Information given =>

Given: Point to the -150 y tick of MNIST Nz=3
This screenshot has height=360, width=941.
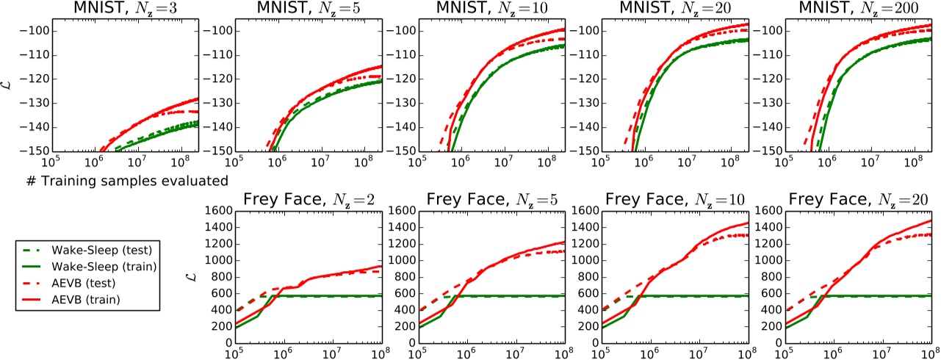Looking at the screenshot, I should pyautogui.click(x=34, y=151).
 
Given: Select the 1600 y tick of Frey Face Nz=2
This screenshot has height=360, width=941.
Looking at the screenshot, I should pyautogui.click(x=217, y=212).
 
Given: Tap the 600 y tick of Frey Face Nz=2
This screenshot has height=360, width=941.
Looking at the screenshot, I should pyautogui.click(x=220, y=293).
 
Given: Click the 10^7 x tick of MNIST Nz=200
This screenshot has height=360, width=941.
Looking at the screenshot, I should pyautogui.click(x=870, y=161).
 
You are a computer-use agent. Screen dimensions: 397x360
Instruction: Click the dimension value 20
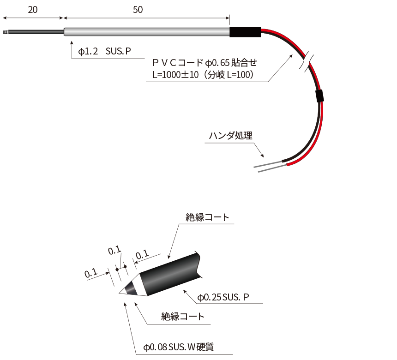coord(33,10)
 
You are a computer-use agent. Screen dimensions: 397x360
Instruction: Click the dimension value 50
coord(138,10)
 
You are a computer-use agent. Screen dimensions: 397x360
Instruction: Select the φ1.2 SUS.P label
coord(104,51)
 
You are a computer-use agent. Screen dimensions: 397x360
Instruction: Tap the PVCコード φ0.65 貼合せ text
coord(205,62)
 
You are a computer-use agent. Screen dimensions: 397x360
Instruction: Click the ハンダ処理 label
coord(231,135)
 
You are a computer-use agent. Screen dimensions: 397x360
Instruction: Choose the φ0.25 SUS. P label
coord(223,297)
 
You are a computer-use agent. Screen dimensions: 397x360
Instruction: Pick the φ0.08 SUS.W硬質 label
coord(179,347)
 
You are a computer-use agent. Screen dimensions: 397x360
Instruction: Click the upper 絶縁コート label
coord(207,217)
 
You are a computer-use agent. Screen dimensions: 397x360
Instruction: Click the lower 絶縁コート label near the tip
coord(182,317)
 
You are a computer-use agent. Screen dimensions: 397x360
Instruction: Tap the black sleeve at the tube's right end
coord(245,32)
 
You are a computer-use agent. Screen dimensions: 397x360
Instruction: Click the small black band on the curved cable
coord(319,96)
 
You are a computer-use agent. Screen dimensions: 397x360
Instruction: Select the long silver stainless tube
coord(147,32)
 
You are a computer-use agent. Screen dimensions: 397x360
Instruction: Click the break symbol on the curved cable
coord(307,61)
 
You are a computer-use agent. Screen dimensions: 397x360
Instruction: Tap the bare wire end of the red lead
coord(272,169)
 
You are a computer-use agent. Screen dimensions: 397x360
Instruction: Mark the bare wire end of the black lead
coord(268,164)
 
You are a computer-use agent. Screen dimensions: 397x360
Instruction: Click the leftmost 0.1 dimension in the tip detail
coord(91,273)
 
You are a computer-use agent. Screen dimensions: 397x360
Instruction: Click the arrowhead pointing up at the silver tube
coord(72,43)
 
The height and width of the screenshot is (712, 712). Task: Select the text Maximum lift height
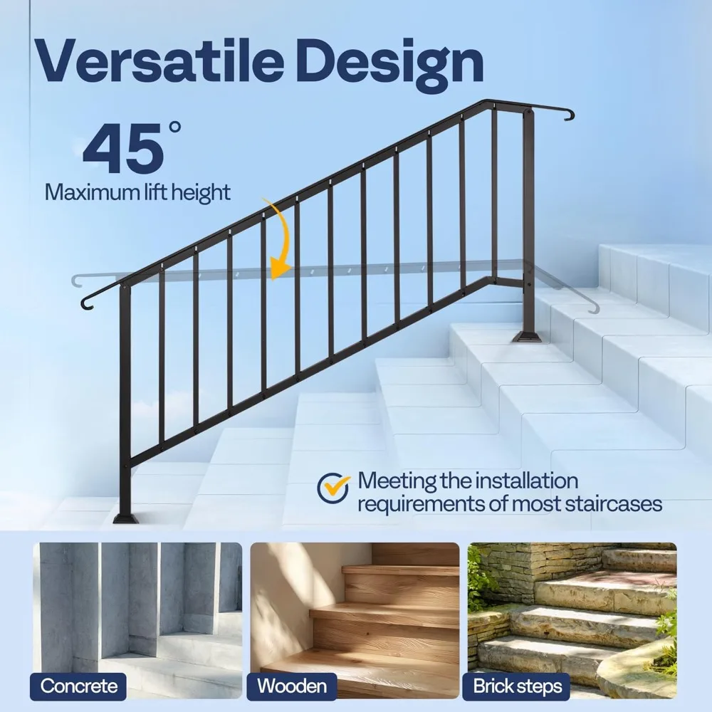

The exercise =>
Reproduce all of the data above exactly as it appears, leaving out the pictures.

The response =>
Given: Point to the -150 y tick of MNIST Nz=3
This screenshot has height=360, width=941.
Looking at the screenshot, I should pyautogui.click(x=34, y=151).
 
Given: Select the 1600 y tick of Frey Face Nz=2
This screenshot has height=360, width=941.
Looking at the screenshot, I should pyautogui.click(x=217, y=212).
 
Given: Tap the 600 y tick of Frey Face Nz=2
This screenshot has height=360, width=941.
Looking at the screenshot, I should pyautogui.click(x=220, y=293).
 
Given: Click the 10^7 x tick of MNIST Nz=200
This screenshot has height=360, width=941.
Looking at the screenshot, I should pyautogui.click(x=870, y=161).
 
You are a computer-use agent. Screen dimensions: 397x360
Instruction: Click the dimension value 20
coord(33,10)
 
You are a computer-use agent. Screen dimensions: 397x360
Instruction: Click the dimension value 50
coord(138,10)
 
You are a computer-use agent. Screen dimensions: 397x360
Instruction: Select the φ1.2 SUS.P label
coord(104,51)
 
You are a computer-use agent. Screen dimensions: 397x360
Instruction: Tap the PVCコード φ0.65 貼合せ text
coord(205,62)
 
You are a computer-use agent. Screen dimensions: 397x360
Instruction: Click the ハンダ処理 label
coord(231,135)
 
You are a computer-use agent. Screen dimensions: 397x360
Instruction: Choose the φ0.25 SUS. P label
coord(223,297)
 
You are a computer-use agent. Screen dimensions: 397x360
Instruction: Pick the φ0.08 SUS.W硬質 label
coord(179,347)
 
You are a computer-use agent. Screen dimensions: 397x360
Instruction: Click the upper 絶縁コート label
coord(207,217)
 
You are a computer-use agent. Screen dimensions: 397x360
Instruction: Click the lower 絶縁コート label near the tip
coord(182,317)
 
You are a computer-use agent. Screen dimensions: 397x360
Instruction: Tap the black sleeve at the tube's right end
coord(245,32)
 
You are a computer-use agent. Screen dimensions: 397x360
Instruction: Click the small black band on the curved cable
coord(319,96)
 
You are a computer-use agent. Screen dimensions: 397x360
Instruction: Select the long silver stainless tube
coord(147,32)
 
You are a computer-use agent. Screen dimensions: 397x360
Instruction: Click the break symbol on the curved cable
coord(307,61)
 
You are a computer-use agent. Screen dimensions: 397x360
Instruction: Tap the bare wire end of the red lead
coord(272,169)
 
You are a computer-use agent. Screen dimensions: 397x360
Instruction: Mark the bare wire end of the black lead
coord(268,164)
 
You are a computer-use agent. Screen dimensions: 397x360
Instruction: Click the leftmost 0.1 dimension in the tip detail
coord(91,273)
 
You are a computer-use agent. Screen dimensions: 397x360
Instruction: Click the arrowhead pointing up at the silver tube
coord(72,43)
 
The height and width of the screenshot is (712, 712). Task: Select the text Maximum lift height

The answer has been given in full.